Philipp Jahn leitet das Landesbüro der FES in Khartum, Sudan. Zuvor arbeitete er für die GIZ in Afghanistan, Äthiopien, Aserbaidschan und Deutschland. Er war drei Jahre als Berater für Antikorruption und Integrität für das Bundesministerium für wirtschaftliche Zusammenarbeit und Entwicklung (BMZ) tätig.

Nach Monaten regierungskritischer Massenproteste haben die Streitkräfte am Donnerstag den Präsidenten Omar Al-Baschir verhaftet. Wie ist die derzeitige Lage in Sudan?

Am Donnerstag Nachmittag verkündete der sudanesische Verteidigungsminister im Fernsehen die Verhaftung von Al-Baschir und die Übernahme der Regierungsgeschäfte für zwei Jahre durch das Militär. Am Morgen desselben Tages hatte das Militär den staatlichen Fernsehsender und andere strategische Orte in der Hauptstadt besetzt. Der sudanesische Luftraum wurde für 24 Stunden gesperrt und eine nächtliche Ausgangssperre verhängt. In den acht Stunden zwischen der Übernahme der Macht bis zur Fernsehansprache des Verteidigungsministers waren die Bewohner Khartums auf die Straßen geeilt um zu feiern. Autos mit sudanesischen Flaggen fuhren hupend durch die Straßen. Zentrum der Feierlichkeiten war das Camp der Demonstranten vor dem Hauptquartier des Militärs. Nach der Verkündung der zweijährigen Militärherrschaft änderte sich die Stimmung.

Oppositionsgruppen verurteilten den Putsch und protestieren trotz Ausgangssperre gegen die neue Militärregierung. Was fordern sie?

Alle Beobachter sind sich einig, dass die Entmachtung von Omar Al-Baschir nicht das Ende des Regimes bedeutet. Letzteres hat nur den Präsidenten geopfert, als es kein Mittel fand, um die Proteste abzuwürgen. Eine Rolle wird auch gespielt haben, dass immer mehr Mannschaftsränge des Militärs zu den Demonstranten übergelaufen sind. Schießereien zwischen Militär und Geheimdienst waren in den letzten vier Tagen verstärkt vorgekommen. Das Regime musste aus Selbsterhalt handeln, bevor es die Kontrolle verlor. Das Gesicht des Militärregimes, der Verteidigungsminister Ibn Ouf, wird von den Demonstranten allerdings als klassischer Regimevertreter wahrgenommen. Er ist ein Offizier und wurde im Februar von Al-Baschir noch zum Vizepräsidenten ernannt. Die Demonstranten fordern nun wirklich politische Veränderungen und die Bildung einer zivilen Übergangsregierung, besetzt mit Technokraten.

Wie verhält sich die Armee zu den Demonstranten?

_DARGESTELLTES MATERIAL_
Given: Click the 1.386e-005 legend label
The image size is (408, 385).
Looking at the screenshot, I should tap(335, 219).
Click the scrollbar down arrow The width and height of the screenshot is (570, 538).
--
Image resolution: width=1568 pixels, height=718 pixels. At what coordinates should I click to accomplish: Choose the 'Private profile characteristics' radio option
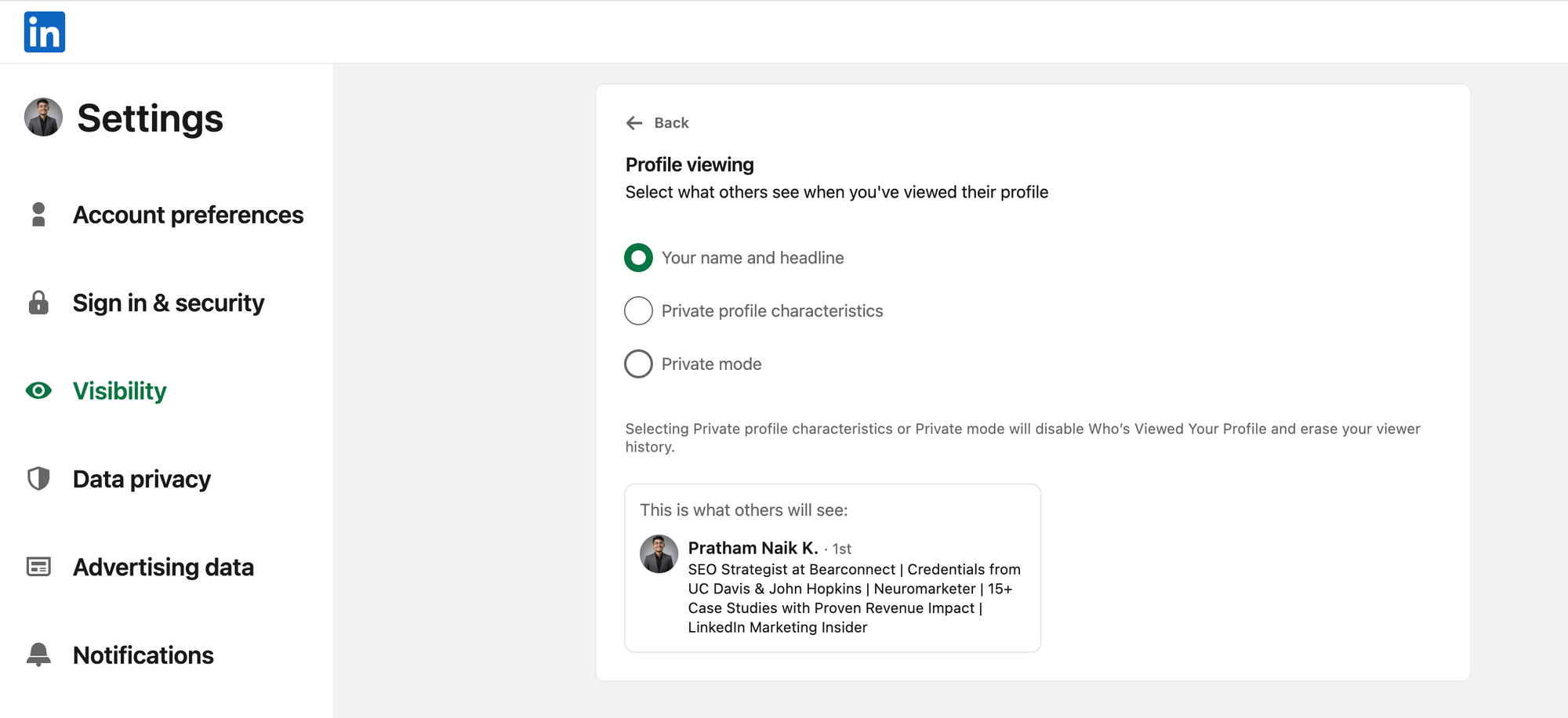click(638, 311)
---
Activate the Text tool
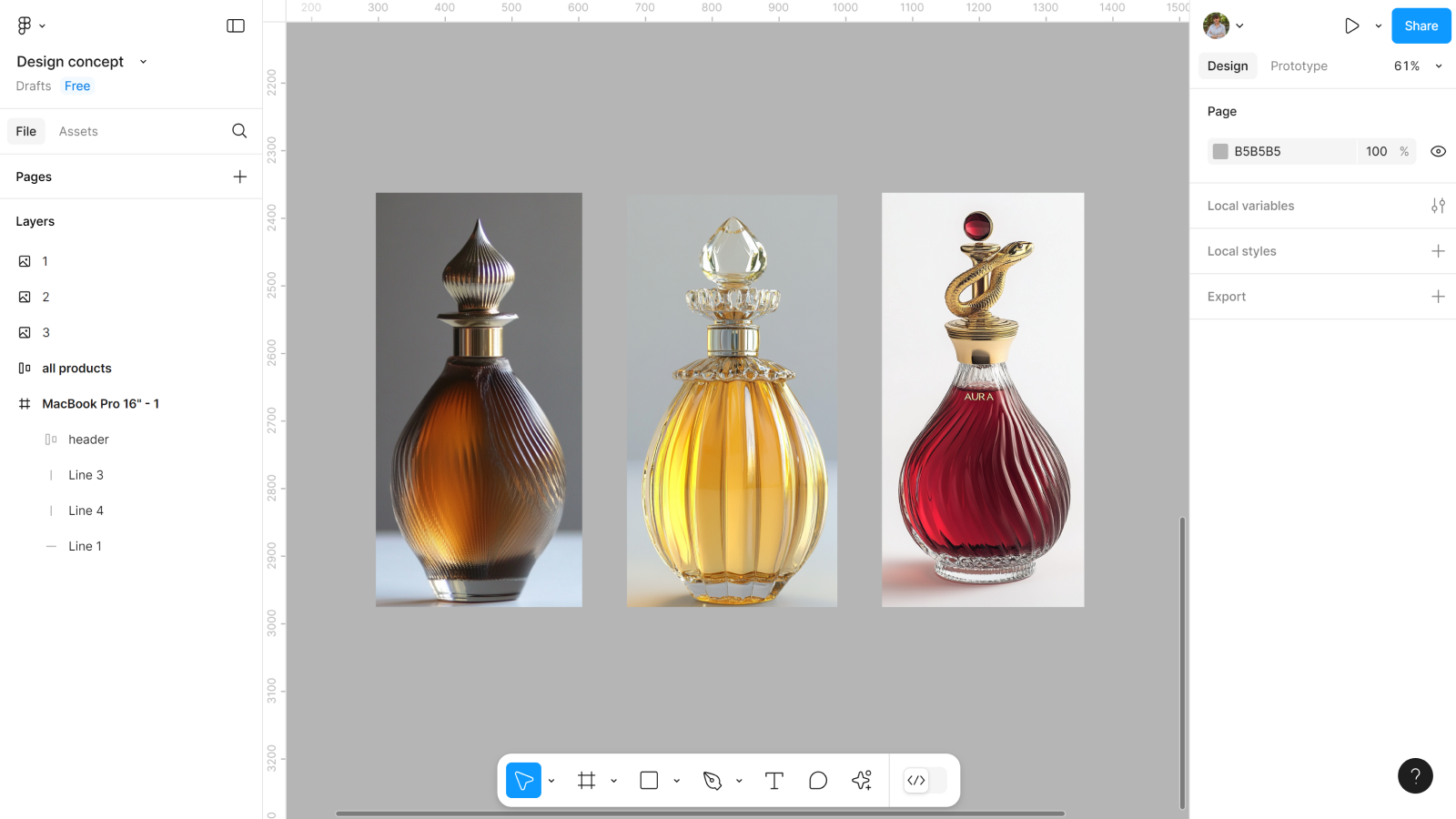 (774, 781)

_ANFORDERUNG 1_
Zitieren Sie aus dem Interview zur Lage im Sudan den Abschnitt, der mit „Alle Beobachter sind“ beginnt und mit „besetzt mit Technokraten.“ endet.
_ANFORDERUNG 2_
Schreiben Sie das Interview über die Entmachtung Al-Baschirs im Sudan im Anschluss an seinen letzten Satz weiter.

_ANTWORTBEREICH 1_
Alle Beobachter sind sich einig, dass die Entmachtung von Omar Al-Baschir nicht das Ende des Regimes bedeutet. Letzteres hat nur den Präsidenten geopfert, als es kein Mittel fand, um die Proteste abzuwürgen. Eine Rolle wird auch gespielt haben, dass immer mehr Mannschaftsränge des Militärs zu den Demonstranten übergelaufen sind. Schießereien zwischen Militär und Geheimdienst waren in den letzten vier Tagen verstärkt vorgekommen. Das Regime musste aus Selbsterhalt handeln, bevor es die Kontrolle verlor. Das Gesicht des Militärregimes, der Verteidigungsminister Ibn Ouf, wird von den Demonstranten allerdings als klassischer Regimevertreter wahrgenommen. Er ist ein Offizier und wurde im Februar von Al-Baschir noch zum Vizepräsidenten ernannt. Die Demonstranten fordern nun wirklich politische Veränderungen und die Bildung einer zivilen Übergangsregierung, besetzt mit Technokraten.

_ANTWORTBEREICH 2_
Die Situation ist sehr unübersichtlich. Am Freitag gab es eine weitere Pressekonferenz des Militärs. Mein Eindruck war, dass das Militär bei den Demonstranten für Verständnis wirbt. Die Situation innerhalb des Regimes scheint äußerst fragil. Weitere bewaffnete Auseinandersetzungen innerhalb des Regimes sind nicht ausgeschlossen. Die Rolle der Milizen und des Geheimdienstes ist völlig unklar. Ihre Anführer scheinen in die neue Militärregierung integriert, aber über ihre Rolle gibt es widersprüchliche Berichte. Auch die Demonstranten scheinen teilweise uneinig. Viele der Demonstranten hatten auf ein Eingreifen des Militärs gehofft, doch die junge Generation auf der Straße ist mit dem Ergebnis unzufrieden. Die politische Führung der Demonstranten und das Militärregime müssen nun eine politische Lösung finden, die von den Demonstranten auf der Straße und den Mannschaftsrängen des Militärs mitgetragen wird.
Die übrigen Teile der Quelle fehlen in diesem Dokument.